Jacky souffla. Son haleine renvoyait les effluves de verveine auvergnate et de merguez bordelaise, cadeau de Christophe Urios qu’il avait été obligé d’ingurgiter lors de la réception d’après match à l’Hôtel du Grippe-sou et du Pneu réunis, place de Jaude, Montferrand, service compris 15%, fermé les jours de titre.
Le plat prolétarien et l’alcool cégétiste brouillait la digestion du dirigeant Ciel et Blanc qui pour le coup virait au vert Céladon. Jacky rangea la lettre anonyme qu’il destinait au Dr Hans Peter Wild, dirigeant du Stade Français, tout aussi Suisse que Jacky mais beaucoup plus riche, ce qui contrariait grandement le président du « Racing 92 Balkany Lé Inosan » puis il se dirigea vers les cabèches, le pas lourd et l’haleine toujours forte.

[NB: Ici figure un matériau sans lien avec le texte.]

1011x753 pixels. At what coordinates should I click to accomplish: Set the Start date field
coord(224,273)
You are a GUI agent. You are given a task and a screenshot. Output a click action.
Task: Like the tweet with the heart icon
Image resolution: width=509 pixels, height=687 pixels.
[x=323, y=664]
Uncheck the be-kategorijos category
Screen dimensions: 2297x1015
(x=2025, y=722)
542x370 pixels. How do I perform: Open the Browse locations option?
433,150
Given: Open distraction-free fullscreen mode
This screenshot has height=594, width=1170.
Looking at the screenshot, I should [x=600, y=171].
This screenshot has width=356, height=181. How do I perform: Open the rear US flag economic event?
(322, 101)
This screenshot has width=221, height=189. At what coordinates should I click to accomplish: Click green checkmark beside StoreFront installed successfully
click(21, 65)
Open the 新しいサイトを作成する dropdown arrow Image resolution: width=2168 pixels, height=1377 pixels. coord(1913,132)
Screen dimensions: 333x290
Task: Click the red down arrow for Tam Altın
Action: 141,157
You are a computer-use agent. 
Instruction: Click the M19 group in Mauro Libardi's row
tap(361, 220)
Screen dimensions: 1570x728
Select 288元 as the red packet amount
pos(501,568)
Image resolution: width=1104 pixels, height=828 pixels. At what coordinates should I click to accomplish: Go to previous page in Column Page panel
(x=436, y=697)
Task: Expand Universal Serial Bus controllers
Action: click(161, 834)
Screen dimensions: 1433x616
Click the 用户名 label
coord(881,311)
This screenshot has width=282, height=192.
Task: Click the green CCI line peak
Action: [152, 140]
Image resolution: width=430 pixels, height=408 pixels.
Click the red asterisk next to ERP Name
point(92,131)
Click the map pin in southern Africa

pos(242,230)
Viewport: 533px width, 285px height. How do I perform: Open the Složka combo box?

Après avoir rendu son dîner de la veille, Jacky s’assit à son burlingue, lâcha un pet triomphant et se remit à l’ouvrage. Il était arrivé au passage dramatique de sa lettre anonyme (« Sale Boche, j’ai tondu ta mère en 45 ») quand un être falot, palot, fluet, chétif et vêtu de tergal gris fit son entrée dans le bureau.
Reconnaissant son comptable, Jacky ne put réprimer un sourire carnassier.
- Chantal Goya annule tout, on va pouvoir faire le barrage à domicile, demi-portion ! Prépare la caisse enregistreuse, rien que les gardes du corps de Wild ça va commencer à chiffrer.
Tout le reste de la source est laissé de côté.